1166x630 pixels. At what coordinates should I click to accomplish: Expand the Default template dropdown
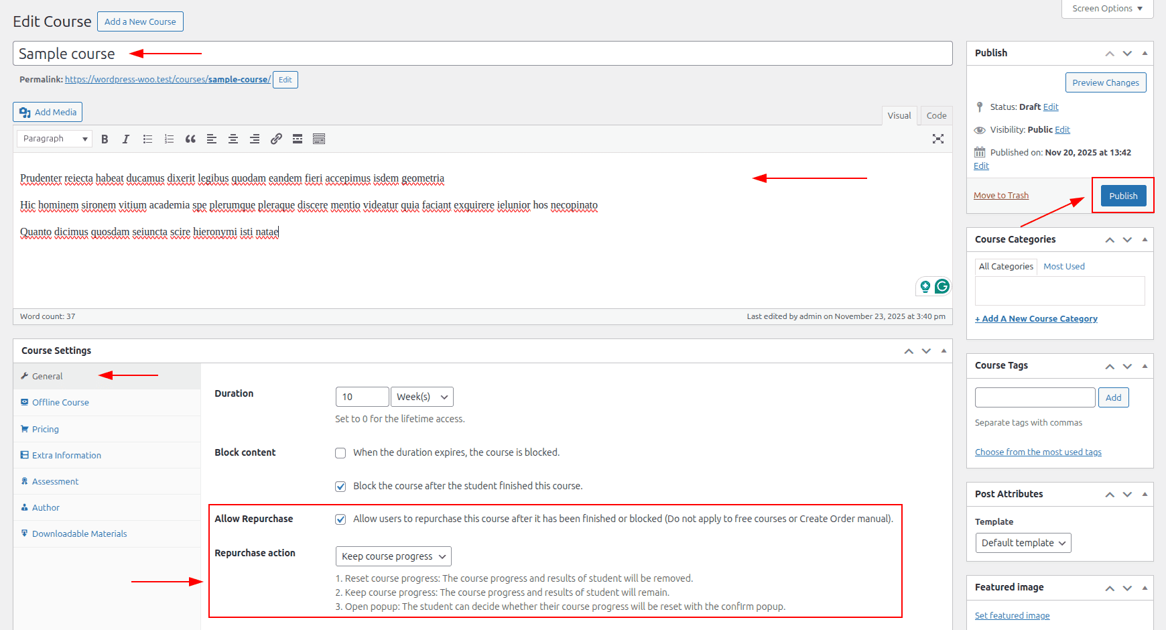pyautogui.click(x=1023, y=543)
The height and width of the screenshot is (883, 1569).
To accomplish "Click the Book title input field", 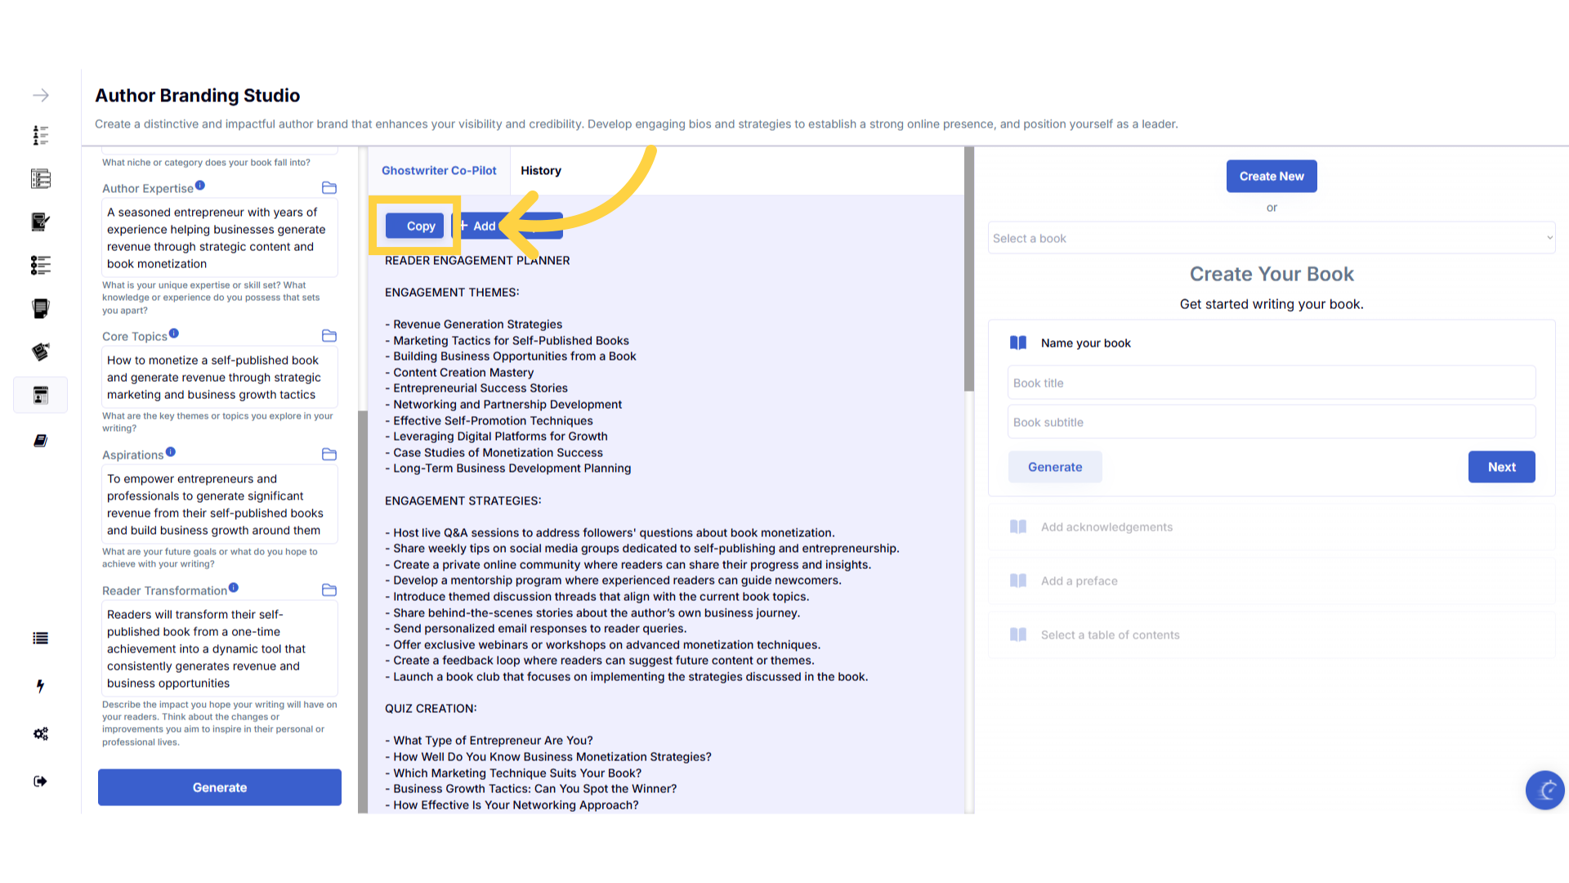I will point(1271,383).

· · ·

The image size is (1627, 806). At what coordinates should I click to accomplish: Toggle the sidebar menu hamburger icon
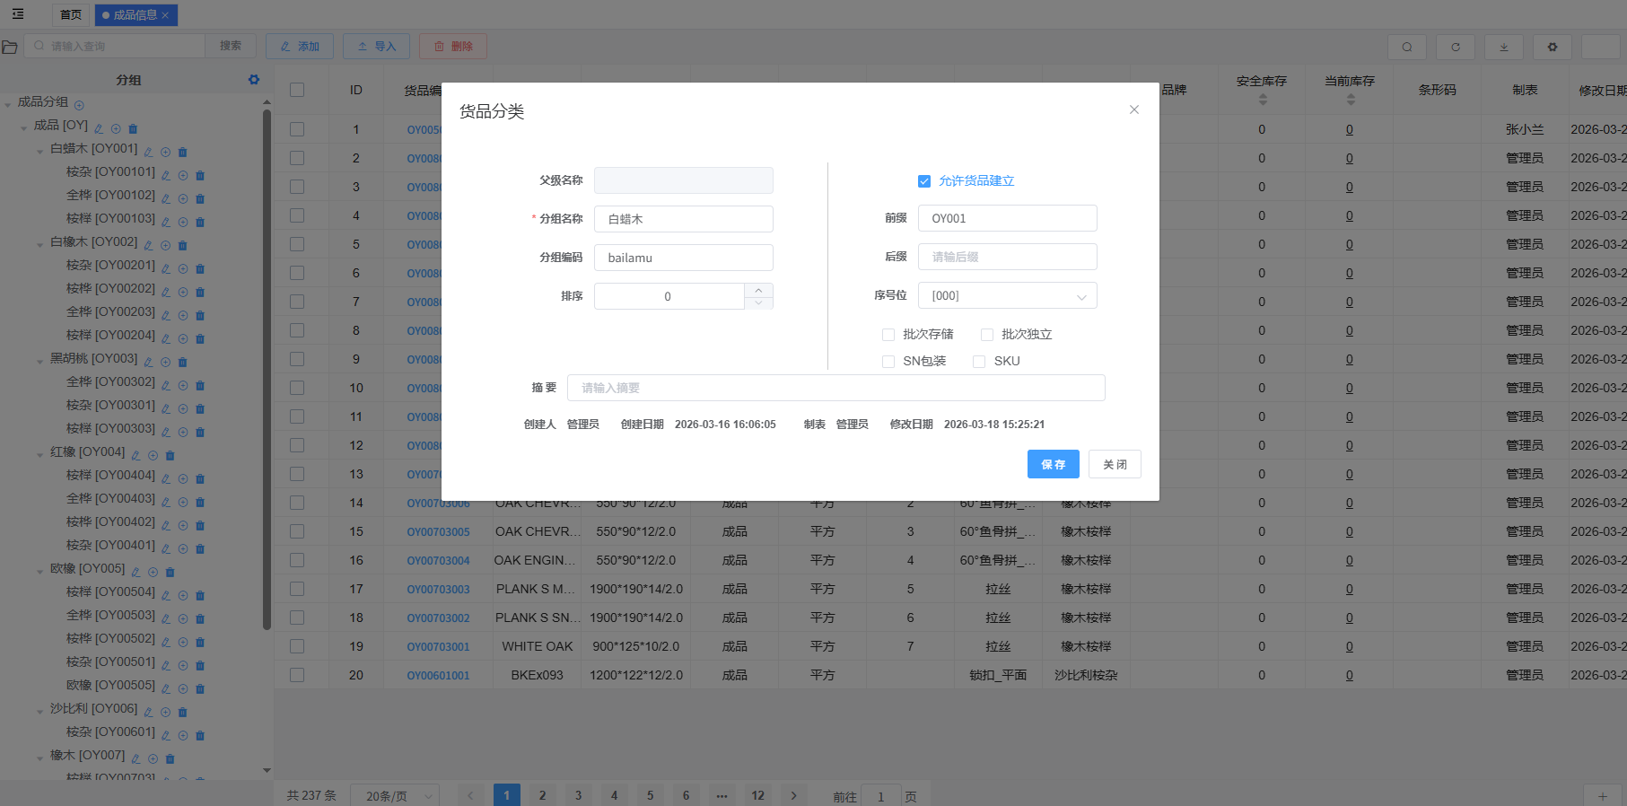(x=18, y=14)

· · ·

SHORT PROBLEM:
Start at the entry line that contains "The image size" and end with the line that contains "(x=18, y=14)". Rewrite those lines with "sidebar" replaced by "navigation", keep everything else the same, and leave out the pictures.

WORKED SOLUTION:
The image size is (1627, 806). At what coordinates should I click to accomplish: Toggle the navigation menu hamburger icon
(x=18, y=14)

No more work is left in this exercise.